The Nature of Nurture and the Nurture of Nature
Dr. Joe Dispenza | 30 September 2016
Have you ever wondered why, despite our best efforts, certain situations cause us to act like our parents?
While we often think of this as a learned behavioral mechanism, new research by Dr. Brian Dias from Emory University points to nature playing a role, suggesting it’s possible some information is biologically inherited through chemical changes that occur in DNA. He came to this conclusion in a study which uncovered the fact that mice can pass on learned information about traumatic or stressful experiences—in this case, a fear of the smell of cherry blossom—to subsequent generations. This provides compelling evidence for the biological transmission of memory from the brain into the genome.
What this discovery tells us is that the psychological and emotional results of traumatic events that a parent (or previous generations) experienced can be passed on to their offspring. This concept is called genomic imprinting, and it may explain why some children of holocaust survivors have certain anxieties, or why a person who has been abused by their parents, whose parents abused them, then abuses others. However, just because a person has inherited a propensity (or a biological memory), does not mean this propensity is a sentence handed down. Epigenetics—the study of molecular mechanisms by which the environment controls gene activity—tells us that genes are not self-emergent, rather, something in the environment has to trigger them.

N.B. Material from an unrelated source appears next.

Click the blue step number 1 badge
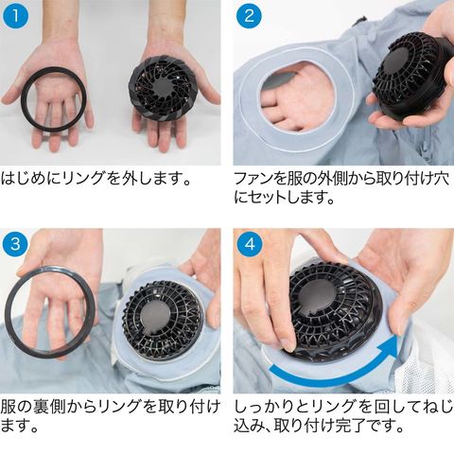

The latest research in epigenetics suggests that the emotions embraced by both parents moments to hours before conception are passed on, thus becoming our first genetic guide. The result is that the organism (or child) has to adapt to the same environment and emotional conditions that were being perceived by its progenitors.
So if the environment before conception was hostile, the nervous system of the new organism has to mold to be able to survive in the same environment. The genes that enabled it to succeed in that environment are then signaled, thus affecting the nervous system of subsequent generations.
As an example, let’s say since you were a child you observed your parents (genetic contributors) behaving a certain way and recreating the same experiences over and over within the family environment. On an environmental level you were being trained and conditioned to take on the same personalities as your parents, because within that family environment you began selecting and instructing the very genes that your parents expressed, which their parents had done as well—and on it goes.
Because it’s the environment that activates genes, these behaviors explain the concept of nurture. The concept of nurture says that, in fact, we can actually change who we are because of both the new science of epigenetics and neuroplasticity. All of this begs the question—if traumatic memories can be passed down through our DNA, couldn’t spiritual, cosmic, or transcendent memories be passed down as well?
Many of us have seen the brain scans of people who have had mystical, transcendent, or interdimensional internal events in our workshops. These participants will each tell you that what they experienced in their meditation was more real than anything in their external world. These types of inner events are so palpable, emotional, and profound that they cause an amplitude of energy, which rewires the brain and reconditions the body to a new mind. When these types of internal events occur, negative or traumatic events of the past can literally be washed away in a second. By the same principle in Dr. Brian Dias’s study, then positive and transcendent experiences should also be able to be passed on to the next generation.
So the next time you sit down to meditate, remember that by combining a clear intention with an elevated emotion, not only are you positively changing your nervous system and also reconditioning your body to a new mind—you’re also passing that information on to future generations.
It’s called your legacy of evolution.